1.2. Attentive BConvLSTM Block
- Instead of the simple skip connection in U-Net, the proposed Attentive BConvLSTM block, integrating the BConvLstm block and the Attention block, is used to reduce the semantic gap between the encoder and decoder feature maps.
- First, the BConvLSTM block provides hidden state tensors for the Attention block.
- Then, the Attention block pays different degrees of attention to the hidden state tensors output by BConvLSTM to highlight the salient features in skip connections.
2.1. Lung Segementation
The IBA-U-Net achieves 99.55% in Sen, 99.73% in Acc and 99.45% in Auc, outperforms the state-of-the-art methods on the lung segmentation dataset using different performance metrics.

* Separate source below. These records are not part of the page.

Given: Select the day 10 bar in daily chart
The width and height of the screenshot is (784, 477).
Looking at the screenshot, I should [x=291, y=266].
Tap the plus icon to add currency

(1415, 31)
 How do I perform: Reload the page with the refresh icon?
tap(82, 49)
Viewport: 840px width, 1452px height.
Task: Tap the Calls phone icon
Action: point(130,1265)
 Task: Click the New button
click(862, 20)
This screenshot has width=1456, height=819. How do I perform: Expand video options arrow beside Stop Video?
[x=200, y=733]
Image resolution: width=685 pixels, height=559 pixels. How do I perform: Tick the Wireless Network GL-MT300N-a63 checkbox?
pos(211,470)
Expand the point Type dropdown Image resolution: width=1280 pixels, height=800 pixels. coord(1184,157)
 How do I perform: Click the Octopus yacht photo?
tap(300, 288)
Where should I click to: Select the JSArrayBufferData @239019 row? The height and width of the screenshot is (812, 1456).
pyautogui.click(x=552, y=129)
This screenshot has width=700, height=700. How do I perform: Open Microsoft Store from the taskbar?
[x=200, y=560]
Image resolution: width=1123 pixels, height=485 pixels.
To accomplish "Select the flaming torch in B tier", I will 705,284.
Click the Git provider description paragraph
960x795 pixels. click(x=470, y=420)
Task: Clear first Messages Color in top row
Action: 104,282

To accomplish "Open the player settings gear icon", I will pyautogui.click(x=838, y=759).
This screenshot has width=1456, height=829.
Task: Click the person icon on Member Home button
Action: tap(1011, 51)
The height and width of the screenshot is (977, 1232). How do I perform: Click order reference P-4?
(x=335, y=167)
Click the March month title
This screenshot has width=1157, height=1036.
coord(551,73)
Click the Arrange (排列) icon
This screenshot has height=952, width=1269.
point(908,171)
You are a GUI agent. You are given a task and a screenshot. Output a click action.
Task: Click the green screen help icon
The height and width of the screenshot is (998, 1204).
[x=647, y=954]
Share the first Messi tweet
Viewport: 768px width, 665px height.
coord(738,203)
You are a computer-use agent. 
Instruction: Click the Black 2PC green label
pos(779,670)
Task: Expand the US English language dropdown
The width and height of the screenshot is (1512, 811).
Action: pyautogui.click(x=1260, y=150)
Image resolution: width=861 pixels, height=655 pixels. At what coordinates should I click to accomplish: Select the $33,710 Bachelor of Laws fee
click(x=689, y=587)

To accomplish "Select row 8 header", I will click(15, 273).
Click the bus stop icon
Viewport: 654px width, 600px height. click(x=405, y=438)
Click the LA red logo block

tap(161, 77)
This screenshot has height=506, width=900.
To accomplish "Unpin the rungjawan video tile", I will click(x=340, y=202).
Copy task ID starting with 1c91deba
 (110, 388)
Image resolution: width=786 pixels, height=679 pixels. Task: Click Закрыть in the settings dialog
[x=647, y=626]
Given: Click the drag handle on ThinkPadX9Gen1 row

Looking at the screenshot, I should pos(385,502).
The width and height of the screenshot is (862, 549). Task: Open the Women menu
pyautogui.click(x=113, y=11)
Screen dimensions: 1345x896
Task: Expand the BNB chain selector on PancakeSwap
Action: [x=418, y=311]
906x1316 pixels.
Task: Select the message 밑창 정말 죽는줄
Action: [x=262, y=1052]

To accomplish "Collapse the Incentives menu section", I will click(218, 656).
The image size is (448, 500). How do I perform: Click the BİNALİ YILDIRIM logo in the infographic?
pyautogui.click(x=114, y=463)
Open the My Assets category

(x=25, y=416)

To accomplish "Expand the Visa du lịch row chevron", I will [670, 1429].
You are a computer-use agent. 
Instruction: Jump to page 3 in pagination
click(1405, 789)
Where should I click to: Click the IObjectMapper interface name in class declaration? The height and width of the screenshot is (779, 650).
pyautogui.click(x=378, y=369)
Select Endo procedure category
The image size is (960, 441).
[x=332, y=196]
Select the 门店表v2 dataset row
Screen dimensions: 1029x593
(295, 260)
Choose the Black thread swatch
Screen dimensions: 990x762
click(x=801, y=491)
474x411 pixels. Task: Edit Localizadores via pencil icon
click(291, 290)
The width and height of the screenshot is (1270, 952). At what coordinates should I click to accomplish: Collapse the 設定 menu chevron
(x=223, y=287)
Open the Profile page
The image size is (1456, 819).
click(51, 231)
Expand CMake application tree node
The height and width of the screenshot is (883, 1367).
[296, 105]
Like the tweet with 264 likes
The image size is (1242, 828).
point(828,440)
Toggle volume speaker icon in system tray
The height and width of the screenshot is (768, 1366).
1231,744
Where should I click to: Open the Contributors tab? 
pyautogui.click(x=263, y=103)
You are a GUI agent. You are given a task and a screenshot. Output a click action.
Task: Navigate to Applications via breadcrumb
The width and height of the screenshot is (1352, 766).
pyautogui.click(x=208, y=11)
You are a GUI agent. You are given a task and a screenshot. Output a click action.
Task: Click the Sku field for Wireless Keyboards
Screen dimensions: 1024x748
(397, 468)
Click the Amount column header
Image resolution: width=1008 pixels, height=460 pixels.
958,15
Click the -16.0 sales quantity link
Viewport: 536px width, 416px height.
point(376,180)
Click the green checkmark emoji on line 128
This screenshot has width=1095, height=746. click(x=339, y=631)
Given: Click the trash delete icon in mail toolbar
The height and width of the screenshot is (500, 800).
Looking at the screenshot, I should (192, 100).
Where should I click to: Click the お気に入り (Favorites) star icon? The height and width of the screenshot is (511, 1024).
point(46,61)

- Adding the RI block and BA block to the original U-Net greatly increased the segmentation accuracy.
- U-Net + RI exceeds U-Net + Inception in all four indicators, which shows that the proposed RI block is more suitable for medical image segmentation.
- The U-Net + BA block also exceeds only using U-Net + Attention or U-Net + BConvLSTM.
The proposed IBA-U-Net network showed the best performance, among which the F1-Score and precision significantly improved.
U-Net has many incorrect segmentations (areas indicated by red ovals), whereas IBA-U-Net segments the images reliably without making false predictions.
2.4. Skin Disease Segmentation
IBA-U-Net achieves 82.91% in Sen, 94.40% in Acc and 90.13% in Auc, which are better than other methods on the skin disease dataset.
The proposed network surpasses U-Net in all four indicators, proving that the network proposed in this paper has a good performance on challenging.
- When the background and the segmented image are similar in color, U-Net makes some incorrect predictions. The rougher the background, the more incorrect predictions U-Net makes.
At the same time, U-Net + BA and IBA-U-Net show finer segmentation.
2.5. Retinal Vessel Segmentation
IBA-U-Net achieves 78.58% in Sen, 95.50% in Acc and 97.78% in AUC, which outperforms the other methods.
The segmentation indicators of IBA-U-Net and U-Net are not much different.
- There are some small background pixels in the ground truth. The U-Net + BA network and IBA-U-Net network successfully segmented part of the background pixels, but U-Net often missed them.
In addition, the results of IBA-U-Net segmentation show that the network is more immune to noise in the image.
The addition of the RI block can greatly reduce the network parameters while increasing the F1-Score and intersection over union.